Disk Space in DAMTP
This is a brief guide to disk spaces in DAMTP
Contents
- How much disk space are you using?
- Using cleanup and file compression
- Tape backups
- Data, Scratch and temporary space
- NOBACKUP directories
How much disk space are you using?
For most users the graphical quota monitor applet or the command
quota to in the quota
info is usually sufficient.
To obtain a list of disk space used by each directory use:
du -sk * .??*
The figure reported by du -sk is in KBytes. See the quota info page for more examples of using
du
There are no strict rules about the amount of Data or Scratch disk space usage on the public workstations - you will normally be able to use as much space as you need for your work. However, if you need more than 100 GBytes of long-term storage you should discuss your needs with the Computer Officers.
If you need very large amounts of space, i.e. many hundereds of GBytes, you should seek funding to provide the necessary resources within your own research group.
You can find out how much free space remains on the disk where files are
stored using the df command. This is usually pointless since it
wil be shared by so many other users.
Please check your disk usage regularly. We impose disk quota limit on home directories but not on Data or Scratch spaces.
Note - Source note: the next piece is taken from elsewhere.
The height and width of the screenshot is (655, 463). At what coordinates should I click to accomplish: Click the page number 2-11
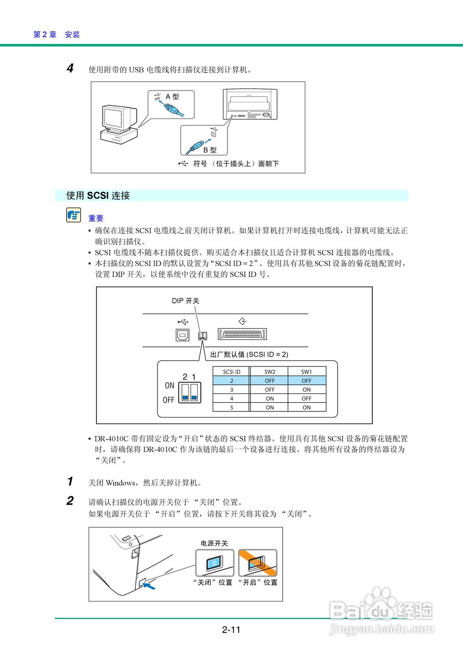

Note that if a disk becomes full, all users with files and directories on that disk may be unable to continue working on their files.
If a disk fills the COs may take emergency action to free up disk space, either by deleting any files which are growing without limit (usually output from a faulty user program), or by deleting very large files belonging to anyone found to be using more than their fair share of the disk.
Using cleanup and file compression
Please ensure that you delete all files which are not actually needed, especially old backup files, files which can be easily recreated (e.g. executable files, dvi output from TeX) or files which are available from Internet archives. You should also compress very large files, especially text files which often compress by a factor of over 90%.
The cleanup command is provided to perform some of these tasks
for you - please run it at least once a week. Running cleanup regularly in
your home directory also helps keep you under quota. cleanup does
the following:
- delete *~ .*~ #*# *.o
- delete .dvi .log .aux files when the .tex file exists
- delete .bak files when the master file exists
- delete core and a.out files (even if compressed) not read for over 21 days
- compress core and a.out files not read for over 2 days
- compress all files over 100K which have not been used (read, written or run) for over 21 days
cleanup -i will cause cleanup to prompt before deleting any
files, -X turns off file compression, -O prevents
deletion of .o files, and -c turns off deletion of old core and
a.out files.
If no directory name is specified then cleanup will look at all
your files. As it runs it outputs the names and sizes of all files it deletes
and compresses.
The compression program used is bzip2 -v9 which is very good
for most text files. It does not work very well with binary files, but it may
be worth trying.
The bzip2 appends .bz2 to the name of a compressed
file. The -v flag produces statistics on the amount of compression
achieved. The -9 flag uses the highest compression level (lower
levels takes less time).
The bunzip2 command is used to uncompress a .bz2 file (removing
the .bz2 suffix in the process). It can also be used in a pipe to provide input
for another process without uncompressing the file on disk:
bunzip2 < filename.bz2 | myprog
Or you can just use bzcat for that purpose, e.g.:
bzcat filename.bz2 | myprog
Tape backups
All important user files (not Data, Scratch or NOBACKUP directories, see below) are regularly backed up into snapshots held on a machine at the far end of the site.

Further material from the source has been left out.